The interplay between diet, the microbiota and immunity
The interplay between diet, the microbiota and immunity

Full article issued by Monash University.
An international team of researchers including ARC-supported researchers at Monash University have found molecular proof of how diet ultimately affects immunity through the gut microbiome. The findings offer a unifying explanation for the complex interplay between diet, gut microbiota and immune function.
The researchers pinpointed a microbial molecule in the human gut called B. fragilis that sets off an immune-signalling cascade triggered by the diet of its host.

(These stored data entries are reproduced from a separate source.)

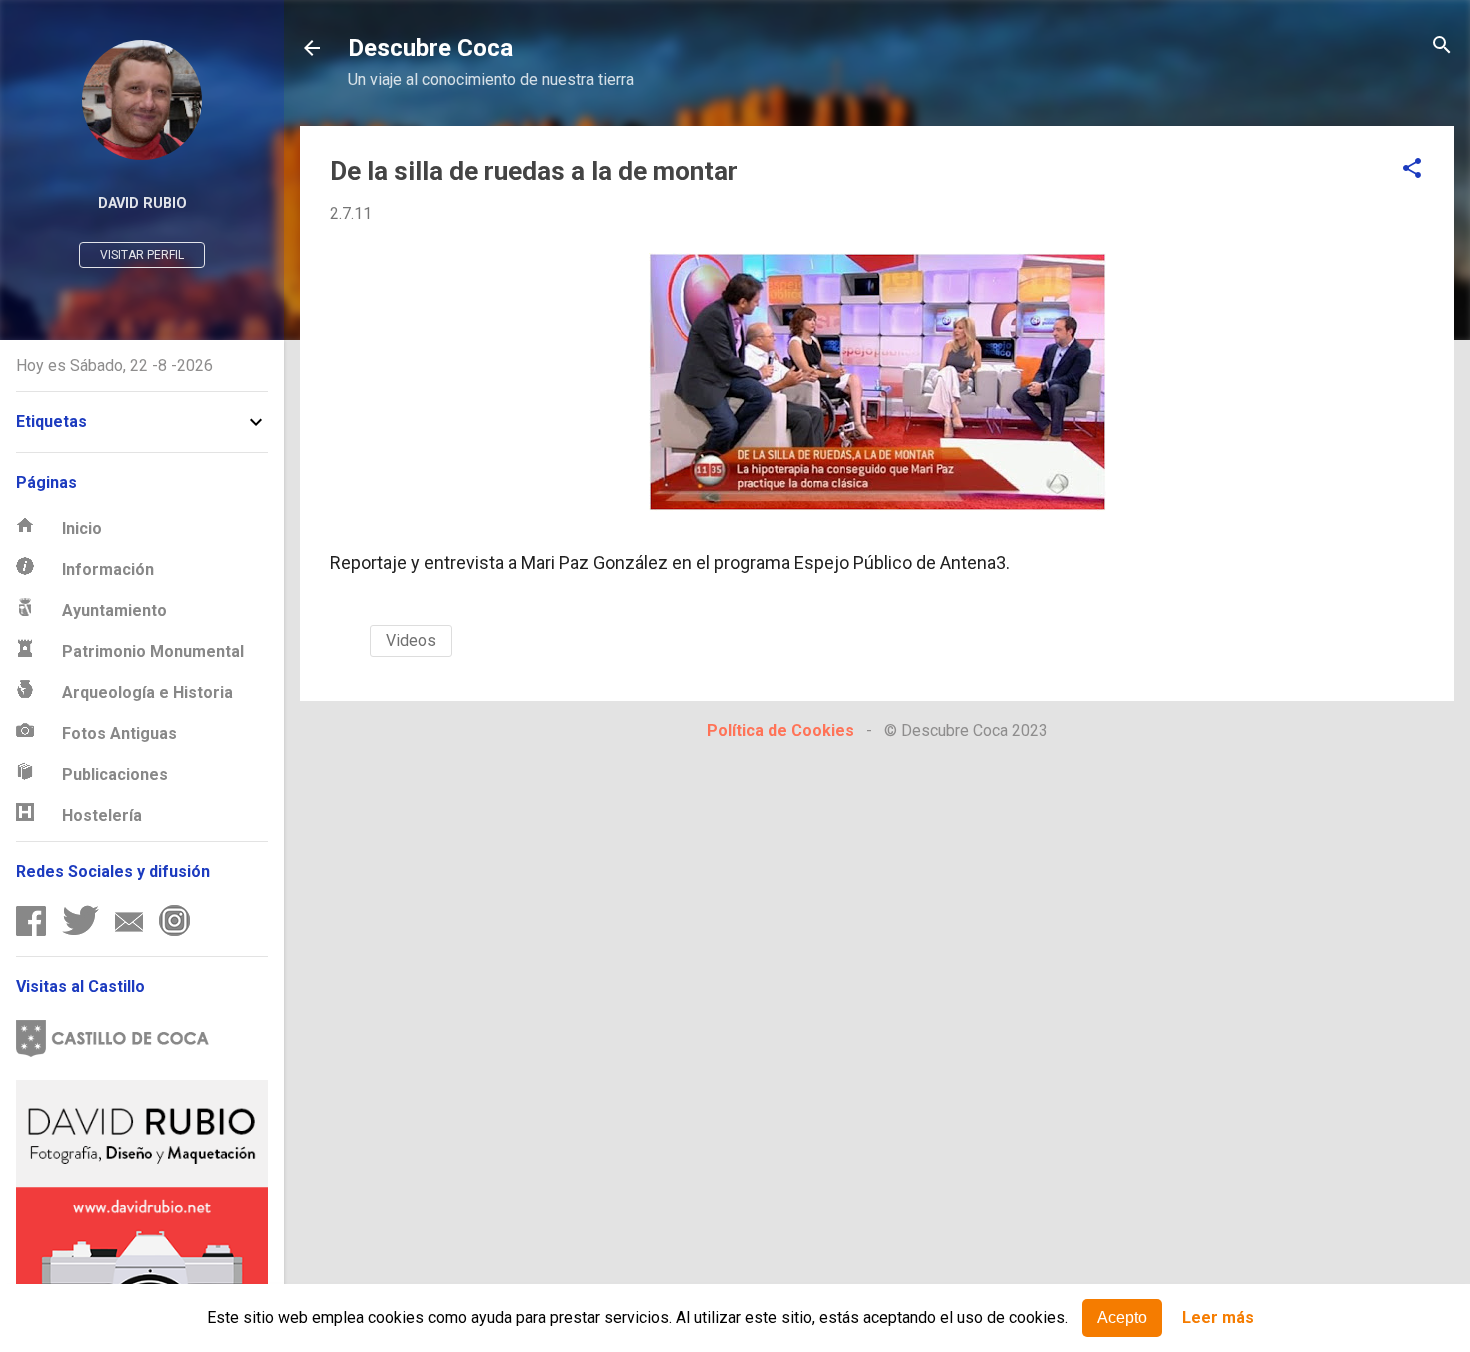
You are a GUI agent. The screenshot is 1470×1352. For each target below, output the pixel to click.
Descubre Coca (430, 48)
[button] (1412, 169)
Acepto (1122, 1317)
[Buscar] (1442, 46)
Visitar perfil (142, 255)
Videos (411, 640)
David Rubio (142, 203)
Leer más (1218, 1318)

The multistep pathway begins with B. fragilis taking up the branch-chained amino acids and then converting them into sugar-lipid molecules that ultimately induce natural killer T (NKT) cells to modulate an immune response.
Furthermore, the team found that B. fragilis alters the structure of the sugar-lipid molecules that it metabolizes and renders them better capable of binding to receptors on specific immune cells to reduce inflammation.
Using a structural biology approach, Professor Jamie Rossjohn, an ARC Laureate Fellow at the Monash Biomedicine Discovery Institute, was able to show how the lipid structure engages with and binds to antigen-presenting cells – the immune cells that give NKT cells the go-ahead to produce anti-inflammatory chemicals.
'This work offers a great example of trans-disciplinary discovery-based research aimed at answering a major question in biomedical sciences, namely how the immune system can be modulated by the interplay between diet and the microbiota,' Professor Rossjohn says.
The findings offer the hope that inflammatory diseases mediated by these NKT cells could one day be treated with inflammation-dampening microbial molecules made in the lab, the researchers said.